Akarangi | Quality Evaluation evaluates the extent to which this early childhood service has the learning and organisational conditions to support equitable and excellent outcomes for all learners. Te Ara Poutama- indicators of quality for early childhood education: what matters most (PDF 3.01MB) are the basis for making judgements about the effectiveness of the service in achieving equity and excellence for all learners. The Akarangi Quality Evaluation Judgement Rubric (PDF 91.30KB) derived from the indicators, is used to inform the ERO’s judgements about this service’s performance in promoting equity and excellence. Information about Akarangi | Quality Evaluations can be found here.
ERO’s judgements for Maraekakaho Early Childhood Centre are as follows:
Outcome Indicators |
ERO’s judgement |
What the service knows about outcomes for learners |
Whakawhanake Sustaining |
Ngā Akatoro Domains |
ERO’s judgement |
He Whāriki Motuhake The learner and their learning |
Whakawhanake Sustaining |
Whakangungu Ngaio Collaborative professional learning builds knowledge and capability |
Whakawhanake Sustaining |
Ngā Aronga Whai Hua Evaluation for improvement |
Whakawhanake Sustaining |
Kaihautū Leaders foster collaboration and improvement |
Kia rangatira ai te tipu Excelling |
Te Whakaruruhau Stewardship through effective governance and management |
Whakaū Embedding |
Maraekakaho Early Childhood Centre (‘Gumboots’) is located adjacent to the local primary school in rural Hawke’s Bay. Governance and management of this community-owned service is overseen by a parent trustee board. A new supervisor has been appointed from within the teaching team since the August 2016 ERO evaluation.

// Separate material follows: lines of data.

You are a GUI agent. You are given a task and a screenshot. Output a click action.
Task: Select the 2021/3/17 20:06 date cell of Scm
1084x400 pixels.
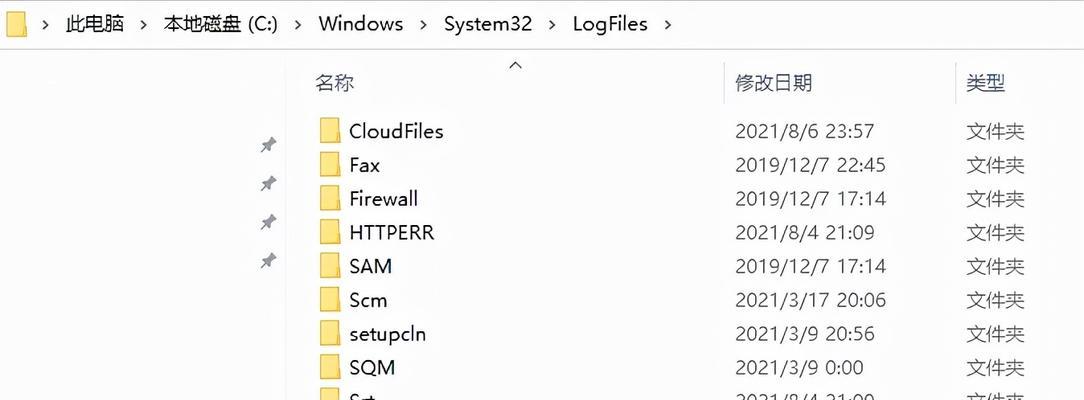click(x=810, y=300)
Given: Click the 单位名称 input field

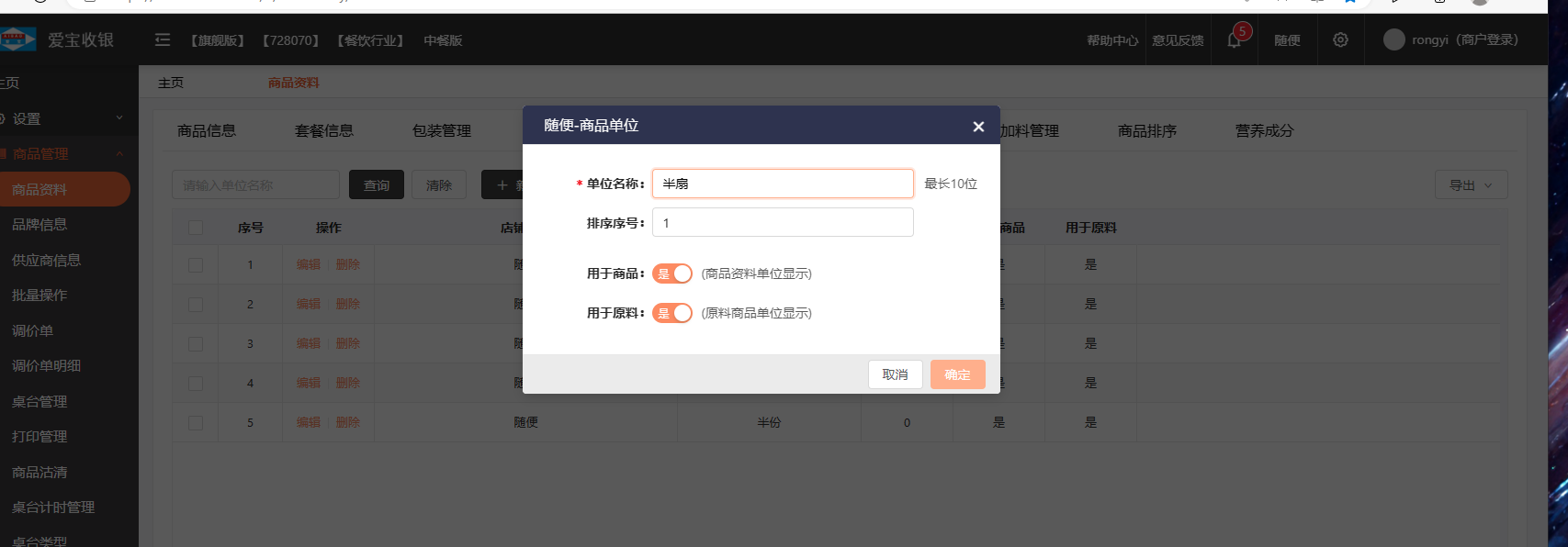Looking at the screenshot, I should click(783, 184).
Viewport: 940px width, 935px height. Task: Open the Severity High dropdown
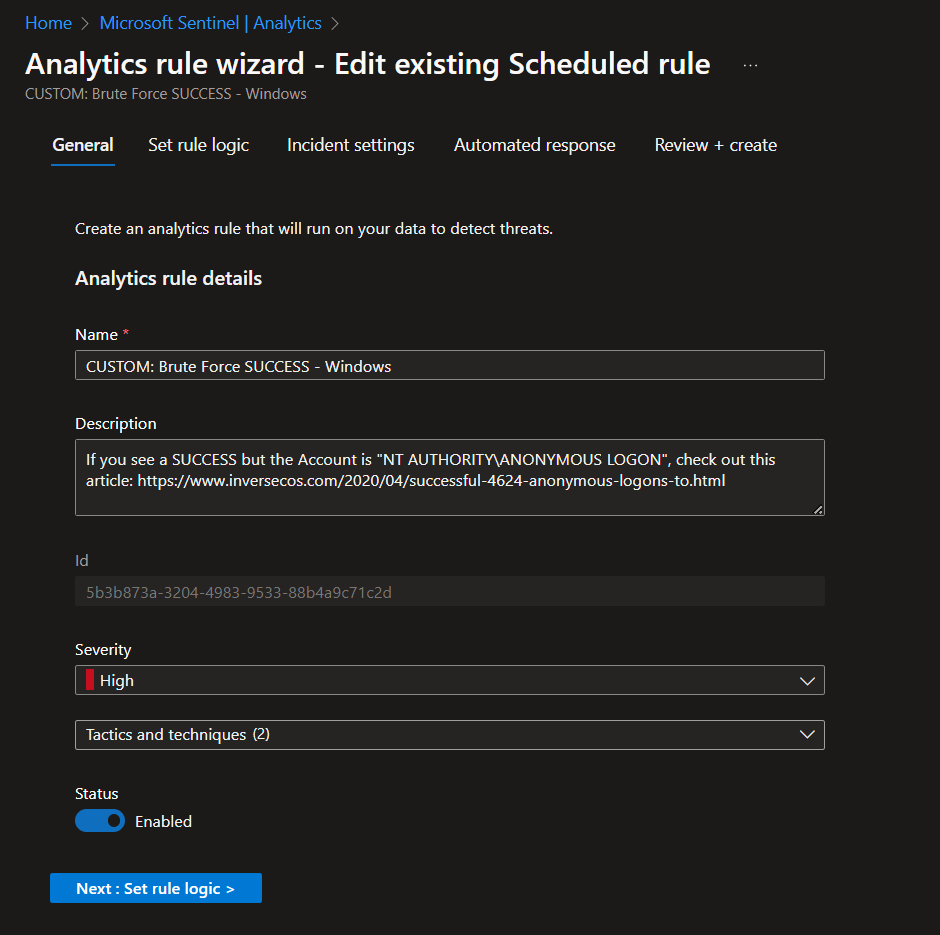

Children experience a well-designed curriculum, collaboratively developed by staff and parents to reflect the rural community. The philosophy is clearly articulated and aligned to the learning priorities of manaakitanga, rangatiratanga, kaitiakitanga and children seeing themselves as lifelong learners. Children’s progress in these is shown through assessment, planning and evaluation.
The curriculum is highly inclusive. Teachers are proactive in their work with external agencies and families to ensure positive learning outcomes for children requiring additional learning support. Children are building their social competence skills and actively include others in their play.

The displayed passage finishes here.